В 1938 году в честь 80-летия Бубнова товарищи устраивают банкет в «Унионе», одном из лучших Люблянских отелей. Николай Михайлович произносит долгую ответную речь, которую посвящает «тем громадным переменам в политическом, социальном, моральном и особенно техническом отношениях», которые произошли за его долгую жизнь. Летом этого же года Бубнов получает приветствие от конгресса французских ученых, праздновавшего в Оверни в Орильяке тысячелетие рождения Герберта. В послании выражались слова благодарности «большому русскому ученому, который своими трудами общепризнанного достоинства способствовал более чем кто-нибудь, тому, чтобы личность великого папы Герберта Сильвестра II, бывшего монаха аббатства в Орильяке, сделалась известной и была изучена». Знаменитый французский ученый Фердинанд Лот в своей речи назвал Бубнова «великим историком Герберта». Признание научным миром заслуг Николая Михайловича состоялось в полной мере.

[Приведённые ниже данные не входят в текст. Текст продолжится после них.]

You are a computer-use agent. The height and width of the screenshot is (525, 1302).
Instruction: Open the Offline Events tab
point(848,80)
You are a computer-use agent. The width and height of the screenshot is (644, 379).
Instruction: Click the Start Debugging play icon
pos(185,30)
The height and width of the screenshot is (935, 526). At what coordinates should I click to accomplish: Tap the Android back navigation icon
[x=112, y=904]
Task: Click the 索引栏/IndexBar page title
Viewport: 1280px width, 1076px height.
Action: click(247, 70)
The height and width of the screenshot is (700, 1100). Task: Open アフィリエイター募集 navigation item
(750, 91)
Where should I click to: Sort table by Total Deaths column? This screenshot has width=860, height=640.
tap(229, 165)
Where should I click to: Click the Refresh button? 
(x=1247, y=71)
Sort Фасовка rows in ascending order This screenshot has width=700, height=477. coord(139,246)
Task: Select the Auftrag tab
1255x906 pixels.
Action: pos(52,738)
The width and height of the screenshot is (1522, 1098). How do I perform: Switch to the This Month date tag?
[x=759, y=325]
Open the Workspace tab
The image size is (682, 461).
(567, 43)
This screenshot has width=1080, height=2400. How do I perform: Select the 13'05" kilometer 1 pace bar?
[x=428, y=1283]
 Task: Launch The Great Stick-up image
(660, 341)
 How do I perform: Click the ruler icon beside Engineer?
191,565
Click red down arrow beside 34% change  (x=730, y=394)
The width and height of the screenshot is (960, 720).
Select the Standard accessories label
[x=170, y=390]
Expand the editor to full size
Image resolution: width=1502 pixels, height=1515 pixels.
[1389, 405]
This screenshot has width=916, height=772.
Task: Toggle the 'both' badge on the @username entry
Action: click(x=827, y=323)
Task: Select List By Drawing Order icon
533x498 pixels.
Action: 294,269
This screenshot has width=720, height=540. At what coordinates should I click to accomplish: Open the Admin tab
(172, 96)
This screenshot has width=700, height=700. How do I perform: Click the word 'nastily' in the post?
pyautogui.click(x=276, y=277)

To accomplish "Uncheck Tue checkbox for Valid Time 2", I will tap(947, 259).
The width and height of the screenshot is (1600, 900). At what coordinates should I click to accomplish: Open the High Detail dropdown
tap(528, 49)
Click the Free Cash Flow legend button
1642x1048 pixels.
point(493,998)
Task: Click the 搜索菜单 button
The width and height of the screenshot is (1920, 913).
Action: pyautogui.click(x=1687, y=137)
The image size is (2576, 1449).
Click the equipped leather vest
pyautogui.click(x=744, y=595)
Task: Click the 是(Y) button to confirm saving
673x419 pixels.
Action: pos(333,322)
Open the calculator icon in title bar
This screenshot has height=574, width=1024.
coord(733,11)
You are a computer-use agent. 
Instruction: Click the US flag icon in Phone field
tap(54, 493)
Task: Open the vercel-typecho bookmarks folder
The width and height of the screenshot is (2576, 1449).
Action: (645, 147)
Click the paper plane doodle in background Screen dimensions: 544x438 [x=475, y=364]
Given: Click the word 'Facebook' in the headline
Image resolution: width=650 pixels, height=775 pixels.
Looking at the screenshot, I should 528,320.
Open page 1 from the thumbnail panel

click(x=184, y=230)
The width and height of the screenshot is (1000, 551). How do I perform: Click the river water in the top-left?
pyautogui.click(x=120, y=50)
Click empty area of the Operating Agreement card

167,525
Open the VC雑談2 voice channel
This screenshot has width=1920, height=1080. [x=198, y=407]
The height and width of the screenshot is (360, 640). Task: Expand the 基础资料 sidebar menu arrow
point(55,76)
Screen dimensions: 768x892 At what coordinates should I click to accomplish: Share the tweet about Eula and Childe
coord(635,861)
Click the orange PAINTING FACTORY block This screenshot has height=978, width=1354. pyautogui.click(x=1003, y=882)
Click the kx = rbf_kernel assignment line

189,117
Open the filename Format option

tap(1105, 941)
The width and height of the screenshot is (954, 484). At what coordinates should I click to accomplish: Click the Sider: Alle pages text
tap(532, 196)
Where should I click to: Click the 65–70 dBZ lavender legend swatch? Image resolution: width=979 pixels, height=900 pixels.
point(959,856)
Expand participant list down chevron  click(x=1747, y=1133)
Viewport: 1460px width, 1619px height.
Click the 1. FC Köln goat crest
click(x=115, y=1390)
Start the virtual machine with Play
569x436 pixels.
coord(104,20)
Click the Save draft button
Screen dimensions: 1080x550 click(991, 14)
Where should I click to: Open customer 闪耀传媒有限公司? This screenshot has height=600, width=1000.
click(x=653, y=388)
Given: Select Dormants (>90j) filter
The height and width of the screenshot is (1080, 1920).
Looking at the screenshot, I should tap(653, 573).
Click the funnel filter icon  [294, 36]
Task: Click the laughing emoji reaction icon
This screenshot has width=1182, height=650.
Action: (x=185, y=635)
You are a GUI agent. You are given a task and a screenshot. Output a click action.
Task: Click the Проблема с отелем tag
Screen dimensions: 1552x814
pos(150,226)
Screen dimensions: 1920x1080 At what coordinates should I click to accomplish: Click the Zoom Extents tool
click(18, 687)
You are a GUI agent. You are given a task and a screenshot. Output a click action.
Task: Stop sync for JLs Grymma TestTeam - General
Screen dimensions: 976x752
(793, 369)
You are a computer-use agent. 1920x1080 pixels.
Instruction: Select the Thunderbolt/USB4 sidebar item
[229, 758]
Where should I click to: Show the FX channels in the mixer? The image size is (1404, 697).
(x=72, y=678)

Последняя глава воспоминаний, написанная осенью 1941 года, за два года до смерти, состоит из нескольких страниц, пронизанных горечью и тревогой. В разгаре Вторая мировая война, немцы подступают к Москве. Страна, гостеприимно приютившая Николая Михайловича более 20 лет назад, перестала существовать, он, вместе с Любляной неожиданно оказался в Италии. Бубнов констатирует: «Все жертвы, которые несла императорская Россия в ряде войн, в результате которых появилось самостоятельное государство Югославия, остались напрасными».
В заключение он пишет: «Что будет дальше, неизвестно, как и то, в каком положении будет Россия в будущем. Русские беженцы остаются пока зрителями того, что происходит, а происходящее глубоко задевает их душу и сердце. Судьба России решается без них, и они пока являются пассивными зрителями колоссальной трагедии, в которой находится их дорогая родина».
03 октября 1943 года Николая Михайловича не стало.
[1] Goodbye Russia. Adventures of H.M. transport Rio Negro. By captain Evan P. Cameron. Hodder and Stoughton Limited. London, 1934.